GECITEERDE PASSAGE —
• • •

Lopen in Luiletterland: Pastorale (Stephan Enter), in: Boekenpost 166, maart 2020

Barneveld is geen plaats die uitnodigt om te wandelen. Daarvoor heeft het landschap te zeer geleden onder de groei van de bevolking en de economie. Ooit was het omgeven door bos, maar tegenwoordig vormt de groene oase om kasteel de Schaffelaar het laatste, door paden doorkruiste wandelgebiedje. Net genoeg voor een ommetje op zondagmiddag. Even ten noorden daarvan stroomt de Esvelderbeek. Meteen aan de overkant, in het verdwenen landschap waar tot in de jaren negentig van de vorige eeuw de bevindelijke schrijver Jacobus Overeem woonde –  door Martin Ros ooit ‘het hart van de Veluwe’ genoemd – ligt het foeilelijke bedrijventerrein Harselaar. Op de plek van Overeems verwoeste boekenparadijs is de laatste decennia – bijna als een Bijbelse plaag – een afvalberg uit het landschap opgerezen. Een mooi gegeven om te dienen als literair uitgangspunt voor een roman.

In Stephan Enters laatste roman Pastorale dient daarentegen het landschap van veertig jaar geleden als decor. Voor de gelegenheid heeft de schrijver het dorp waarin hij zelf opgroeide en zijn geloof verloor omgedoopt: ‘Brevendal [een anagram] lag midden in Nederland als een onslijtbare zwerfsteen die door zich terugtrekkende eeuwen aan de moderne tijd was nagelaten. Amsterdam en het God- en normloze westen waren al lang niet meer een paar dagreizen ver maar toch was een aanzienlijk deel van de Brevendallers er nooit geweest.’

Het boek maakt mij natuurlijk nieuwsgierig naar de plekken waar feit en fictie elkaar raken. Een aantal namen is eenvoudig te herleiden. Zo heet het Fontanuscollege bij Enter het Voetius College, Jan van Schaffelaar heeft plaats gemaakt voor Johannes van Hackfort, de Koewei gaat als Schapenwei door het leven en de schrijver laat de Esvelderbeek als een riviertje door zijn roman stromen. Bij tijd en wijle doet Pastorale denken aan een plattelandsidylle, zij het kortstondig en met name vanuit het perspectief van Louise als zij zich door de domineeszoon in een bootje laat meevoeren: ‘Ze zag de rusteloze reflecties van het wateroppervlak tegen de onderkant van het gebladerte van een grote kastanje. Die stokoude wilg daar, precies in een bocht, was een bekende […]. Nu dreven ze de warrelende schaduw binnen van een rij populieren, die zelfs bij het geringste zuchtje wind leefden met al hun bladeren.’ In het Brevendal van Enter draait het echter vooral om de stijve gereformeerden en de exotische Molukkers die langs elkaar heen leven. Uiteindelijk handelt Pastorale over geworteld zijn en wat te doen als die wortels rot blijken. En over de vraag waar je je woede laat als je, door het land dat je hebt gediend, wordt weggestopt in een voormalig concentratiekamp. Maar ook gaat het over de eerste, onhandige verliefdheid, zoals die van Oscar. Ofschoon Enter geen autobiografische roman schreef, liggen zijn jeugdherinneringen er wel aan ten grondslag. Zo beschrijft hij enkele gebeurtenissen uit de tijd dat de natuur rondom het dorp nog mooi was en hij er, net als Oscar, een spel speelde met stokjes die wegdreven op het water van de beek. Uit die tijd stamt ook zijn herinnering aan de Molukse wijk waar je altijd gekruide etensgeuren rook, waar een volstrekt andere taal werd gesproken dan de tale Kanaäns, en waar de tuintjes niet zo strak aangeharkt waren als in de stijve rest van het dorp.

• • •

AANGELEVERD MATERIAAL —
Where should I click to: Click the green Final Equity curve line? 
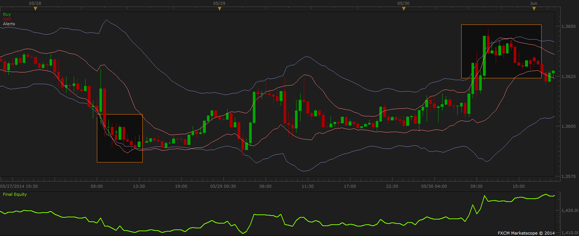point(257,215)
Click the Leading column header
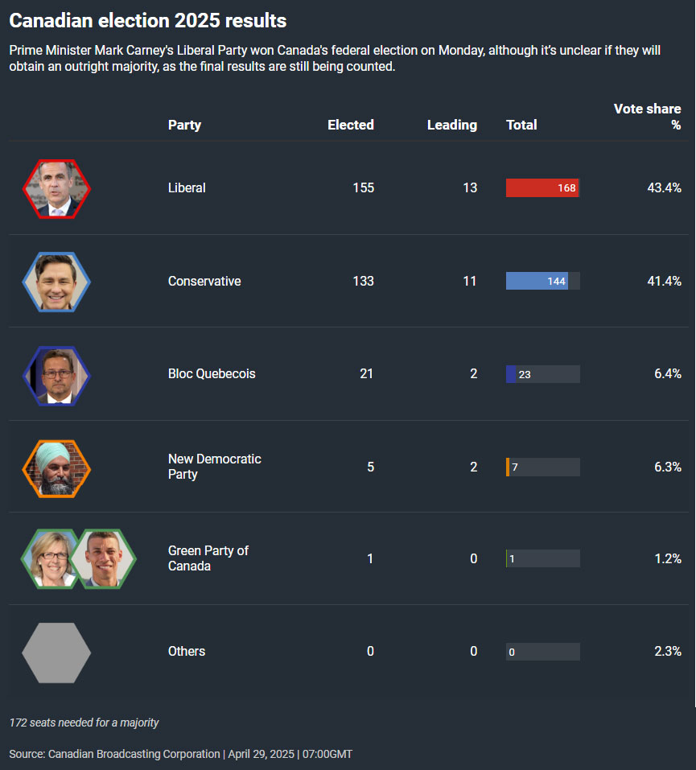 pos(451,125)
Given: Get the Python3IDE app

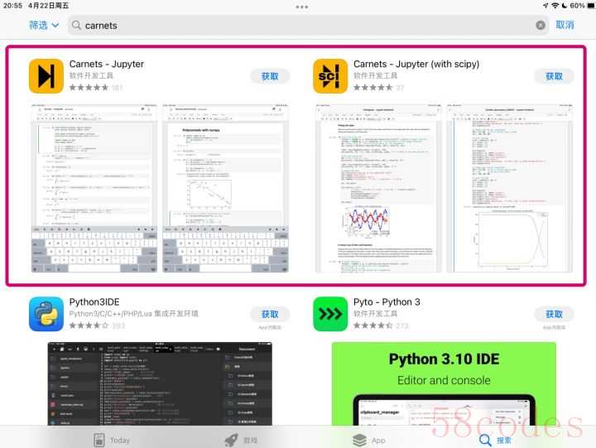Looking at the screenshot, I should [x=270, y=314].
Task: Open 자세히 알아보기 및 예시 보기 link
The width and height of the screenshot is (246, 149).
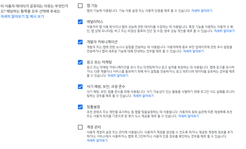Action: 22,16
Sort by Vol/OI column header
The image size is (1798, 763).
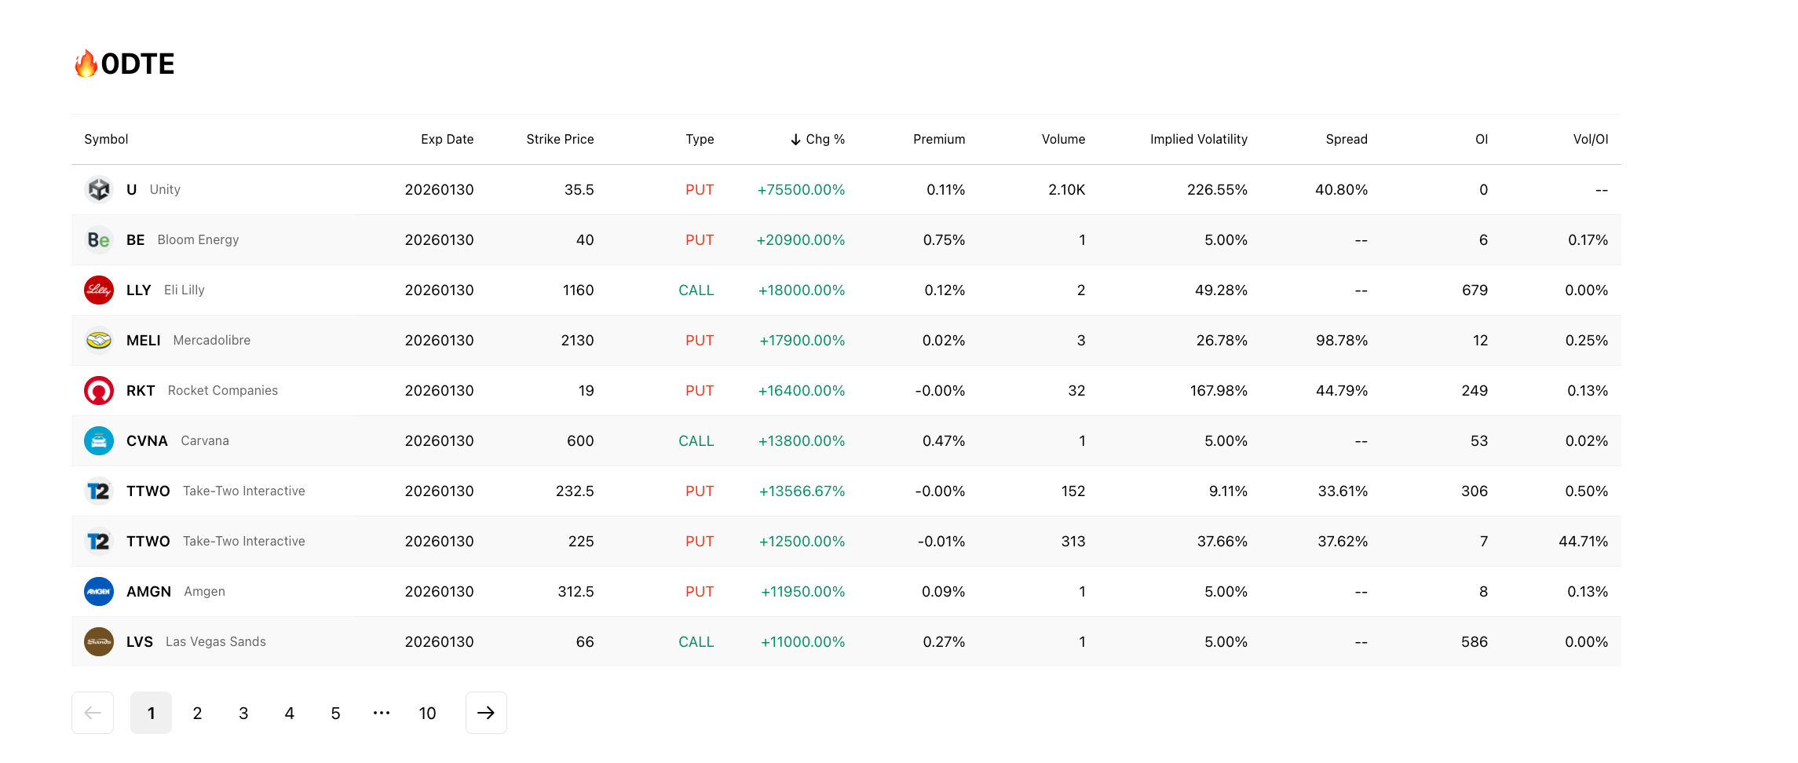pyautogui.click(x=1590, y=139)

• • •

OPDRACHT —
Vat de tekst over Pastorale alsjeblieft samen in twee zinnen. De rijen heb je niet nodig.

HET ANTWOORD —
Barneveld nodigt nauwelijks nog uit tot wandelen, omdat het landschap te zeer heeft geleden onder de groei van bevolking en economie, en waar vroeger de schrijver Jacobus Overeem woonde, ligt nu het bedrijventerrein Harselaar. Stephan Enters roman Pastorale speelt in het landschap van veertig jaar geleden, in Brevendal, zijn omgedoopte jeugddorp, en gaat over geworteld zijn, over stijve gereformeerden en Molukkers die langs elkaar heen leven en over een eerste onhandige verliefdheid, met Enters jeugdherinneringen als basis.